With those awkward, wiry lights: play ball. “Start by holding the plug end and wrap the strand around your hand a few times to get a ball going,” she explains. “Remove your hand and continue wrapping the lights around into a ball.” Once each set is balled up, drop them into another clear plastic tub. “Lights will be ready to unwrap next holiday season.” Piece of pie.

If you want to take it one step farther, find clear plastic boxes that are tinted in holiday colors, and organize your decorations that way: red for Christmas, orange for Halloween, and so on. And, Schustack adds, “Always label the contents on the front and the side of each bin.” It’s best if you can spot what you’re looking for at a glance, from any angle. These durable plastic tubs and boxes can last from season to season. And if they’re damaged, they can be recycled in most curbside programs.


When you buy new dishes or glassware, don’t toss the packaging! “It’s best to store them in the box they came in so they are protected and can be stacked on a shelf,” Schustack says. Too late? No problem. Another one of those plastic boxes will do just fine. “And separate plates with felt pads or paper towels.” But she does have one warning: “Don’t pack too much in one tub as dishware tends to be heavy.” She says you should ideally be able to lift and move each box without assistance. And what’s a holiday meal without a toast? “Wrap breakable glassware in bubble wrap or tissue paper before storing,” she says. In fact, that should keep them protected not only from damage, but also from dust.

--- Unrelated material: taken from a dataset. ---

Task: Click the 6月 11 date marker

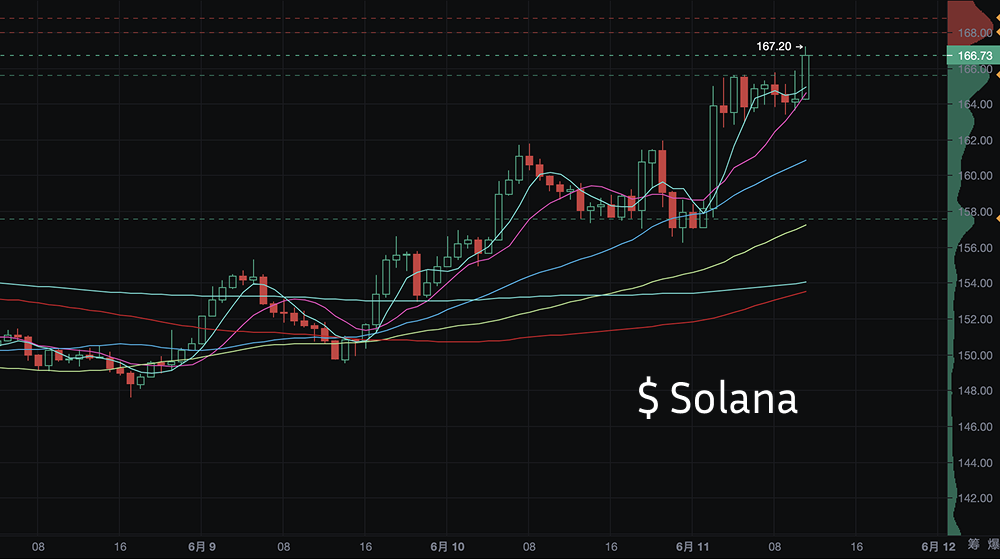Action: point(692,547)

Most of us will generate 25 percent more waste during the holidays compared with the rest of the year, resulting in an extra five million tons of garbage. And if you can keep your kids from popping it for fun, bubble wrap is one material that’s so easy to reuse time and again. “I use and reuse bubble wrap every holiday season,” says Schustack.


Giving and getting gifts is one of many reasons we all feel so grateful during the holiday season. First off, when you head to the mall or grocery store, try to bring your own tote bags. If you do forget, don’t throw out those plastic bags since most retailers now offer bag drop-off for recycling. 

As for the wrapping, reuse reuse reuse (again): “Ribbons, bows, gift bags, and decorative boxes can almost always be reused next season or throughout the year,” she says. Tissue paper can be repurposed for future packing purposes, too, she says, as can packing peanuts. But she does toss wrapping paper into the recycling bin: “It tears easily and doesn’t keep its shape well.”